PROVIDED MATERIAL:
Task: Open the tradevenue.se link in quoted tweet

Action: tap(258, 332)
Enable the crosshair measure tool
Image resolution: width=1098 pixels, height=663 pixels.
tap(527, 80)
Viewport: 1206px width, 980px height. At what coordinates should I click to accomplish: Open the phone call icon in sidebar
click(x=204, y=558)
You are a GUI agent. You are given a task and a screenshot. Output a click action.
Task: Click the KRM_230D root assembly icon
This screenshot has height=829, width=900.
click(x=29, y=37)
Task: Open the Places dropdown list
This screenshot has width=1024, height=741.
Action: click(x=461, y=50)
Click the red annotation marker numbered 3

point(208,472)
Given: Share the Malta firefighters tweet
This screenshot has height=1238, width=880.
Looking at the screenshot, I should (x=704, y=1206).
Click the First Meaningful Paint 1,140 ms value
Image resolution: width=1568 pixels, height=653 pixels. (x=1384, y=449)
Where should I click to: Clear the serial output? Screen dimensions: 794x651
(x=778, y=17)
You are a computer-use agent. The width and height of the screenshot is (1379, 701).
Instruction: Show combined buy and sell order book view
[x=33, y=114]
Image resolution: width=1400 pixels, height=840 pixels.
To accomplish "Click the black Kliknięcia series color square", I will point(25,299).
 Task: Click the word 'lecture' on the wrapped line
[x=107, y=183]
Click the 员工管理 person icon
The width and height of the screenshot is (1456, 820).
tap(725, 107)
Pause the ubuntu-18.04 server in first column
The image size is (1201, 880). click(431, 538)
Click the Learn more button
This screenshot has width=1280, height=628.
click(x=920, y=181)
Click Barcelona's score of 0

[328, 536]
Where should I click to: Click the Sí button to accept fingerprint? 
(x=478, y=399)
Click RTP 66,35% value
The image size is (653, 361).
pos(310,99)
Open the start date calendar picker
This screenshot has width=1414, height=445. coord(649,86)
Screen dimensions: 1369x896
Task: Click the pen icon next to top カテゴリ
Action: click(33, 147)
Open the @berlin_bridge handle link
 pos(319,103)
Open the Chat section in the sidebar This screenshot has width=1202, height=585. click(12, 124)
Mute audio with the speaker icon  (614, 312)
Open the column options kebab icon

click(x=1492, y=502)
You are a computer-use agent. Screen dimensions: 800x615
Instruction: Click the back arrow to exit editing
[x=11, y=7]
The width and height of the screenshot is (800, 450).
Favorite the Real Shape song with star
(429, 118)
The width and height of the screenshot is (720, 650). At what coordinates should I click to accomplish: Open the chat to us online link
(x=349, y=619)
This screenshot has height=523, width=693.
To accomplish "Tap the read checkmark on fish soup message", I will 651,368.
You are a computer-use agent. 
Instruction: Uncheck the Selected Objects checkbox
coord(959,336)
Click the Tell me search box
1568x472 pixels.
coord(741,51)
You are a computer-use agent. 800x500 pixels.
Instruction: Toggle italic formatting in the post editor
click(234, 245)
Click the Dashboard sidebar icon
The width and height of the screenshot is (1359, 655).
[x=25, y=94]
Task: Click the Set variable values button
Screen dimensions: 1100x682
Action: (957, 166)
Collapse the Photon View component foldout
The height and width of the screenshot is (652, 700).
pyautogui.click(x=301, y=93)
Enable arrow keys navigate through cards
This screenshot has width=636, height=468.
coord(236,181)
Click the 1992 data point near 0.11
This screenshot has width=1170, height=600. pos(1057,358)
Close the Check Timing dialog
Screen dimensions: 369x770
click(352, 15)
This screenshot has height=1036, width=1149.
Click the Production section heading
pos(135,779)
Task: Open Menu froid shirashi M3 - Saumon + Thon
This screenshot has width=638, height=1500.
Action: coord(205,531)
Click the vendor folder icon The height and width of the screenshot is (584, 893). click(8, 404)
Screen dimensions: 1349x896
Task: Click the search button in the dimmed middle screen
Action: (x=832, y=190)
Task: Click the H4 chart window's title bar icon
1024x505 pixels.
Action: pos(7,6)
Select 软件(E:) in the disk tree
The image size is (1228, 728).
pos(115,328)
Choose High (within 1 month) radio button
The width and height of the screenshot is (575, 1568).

WHAT YOU HAVE TO DO: From the entries above, collect every line with the string "agent" in it.

TASK RESPONSE:
You are a GUI agent. You are given a task and a screenshot. Output a click action.
You are a computer-use agent. The width and height of the screenshot is (1379, 701).
You are a computer-use agent. Screen dimensions: 800x615
You are a computer-use agent. 
You are a computer-use agent. 800x500 pixels.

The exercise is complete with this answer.